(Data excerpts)
[Start of Attachment]

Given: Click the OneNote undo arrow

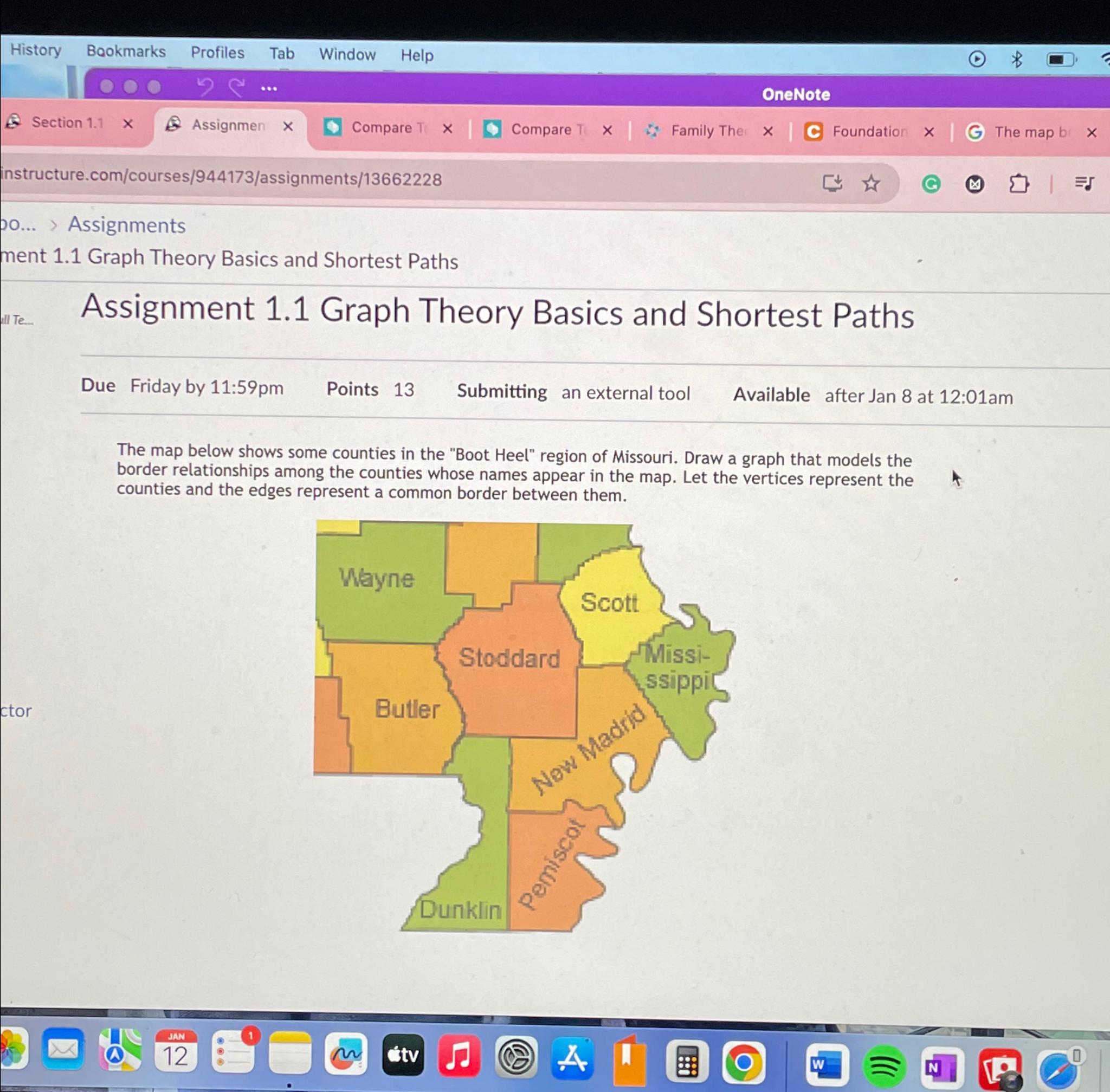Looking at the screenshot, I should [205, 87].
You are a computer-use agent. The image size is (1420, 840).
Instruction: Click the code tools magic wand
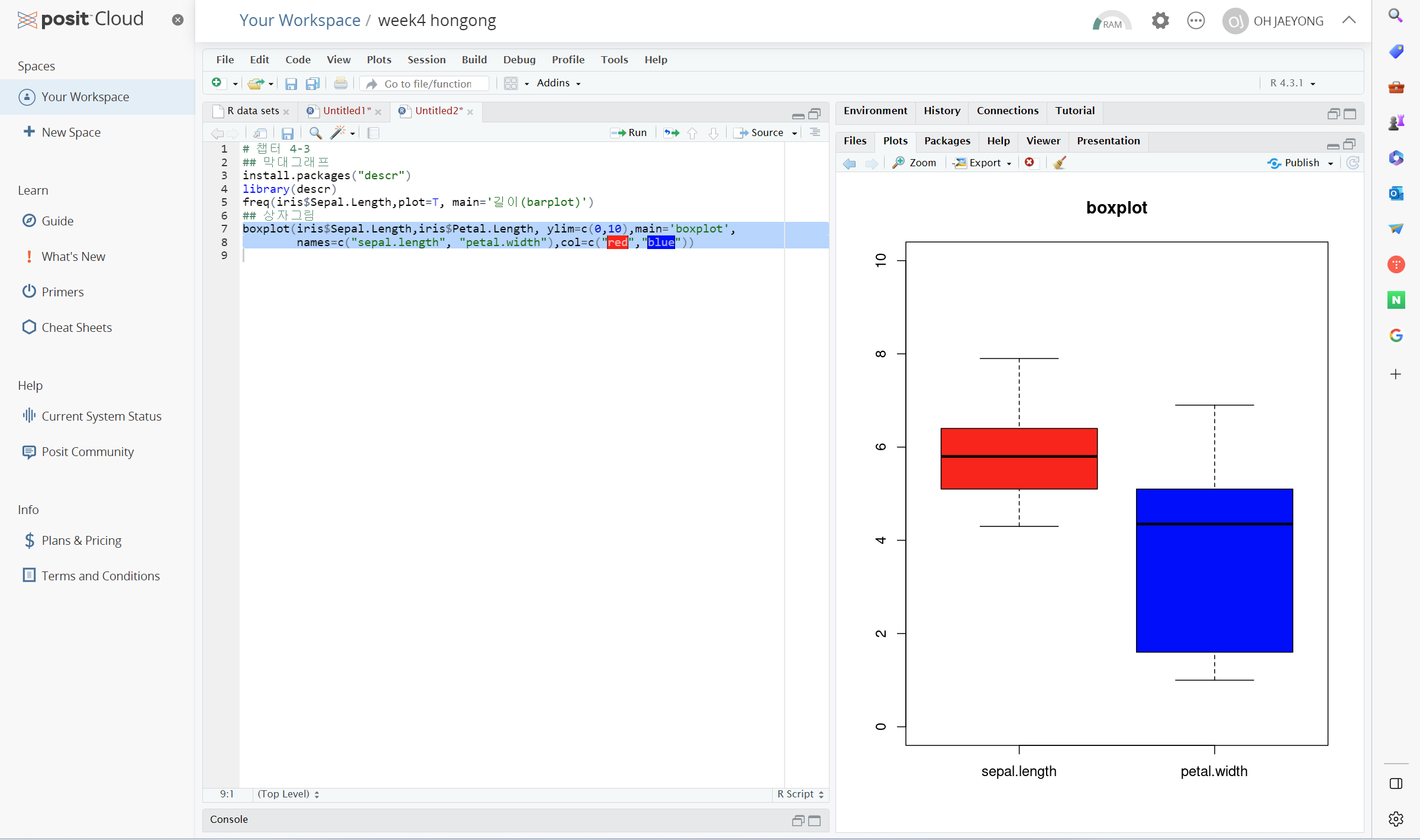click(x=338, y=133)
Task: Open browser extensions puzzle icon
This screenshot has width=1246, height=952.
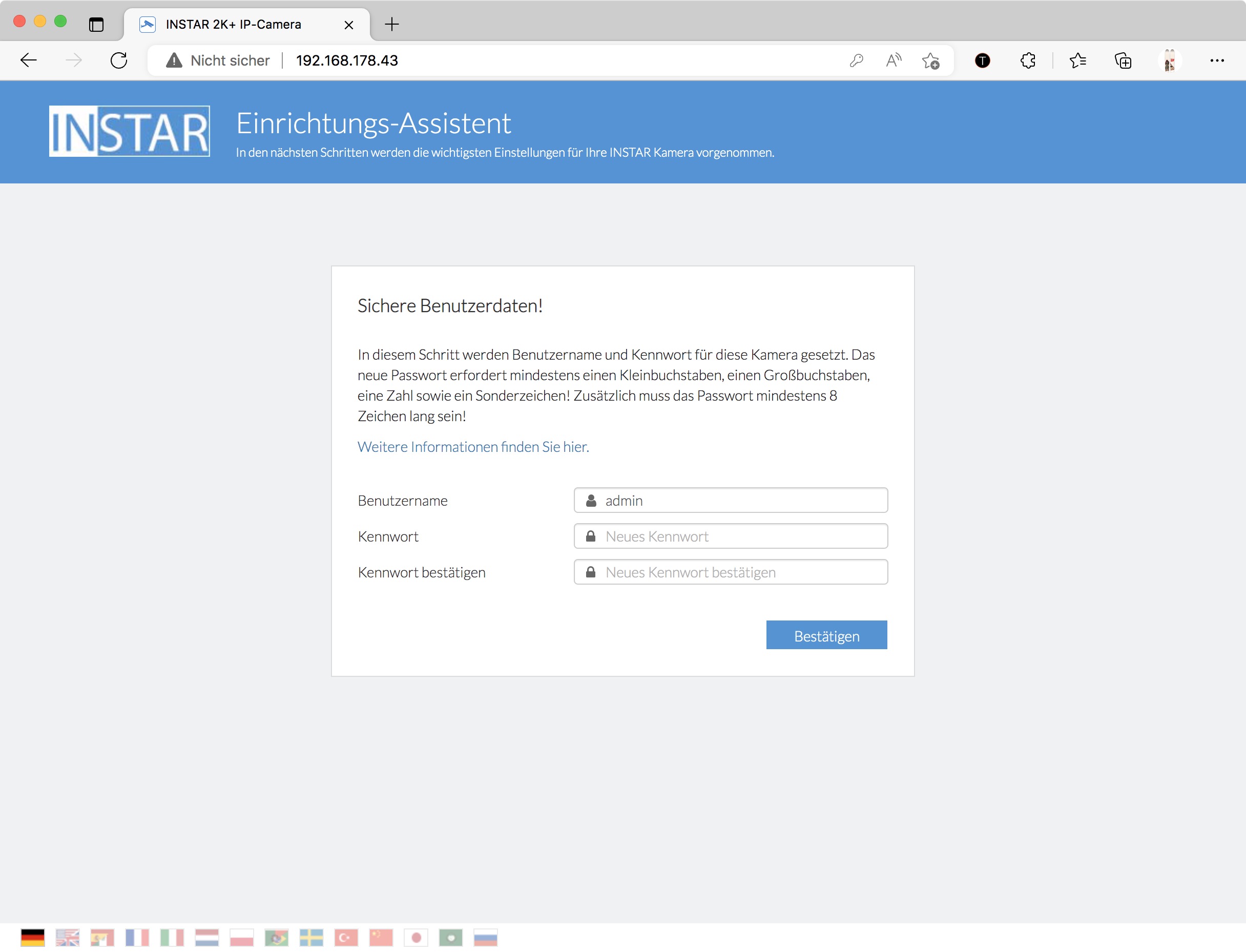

[End of Attachment]

Required work:
Leave out the pictures and copy every record above exactly.

Response for this exercise:
Given: Click the OneNote undo arrow

Looking at the screenshot, I should [205, 87].
You are a computer-use agent. The image size is (1420, 840).
Instruction: Click the code tools magic wand
click(x=338, y=133)
Task: Open browser extensions puzzle icon
This screenshot has width=1246, height=952.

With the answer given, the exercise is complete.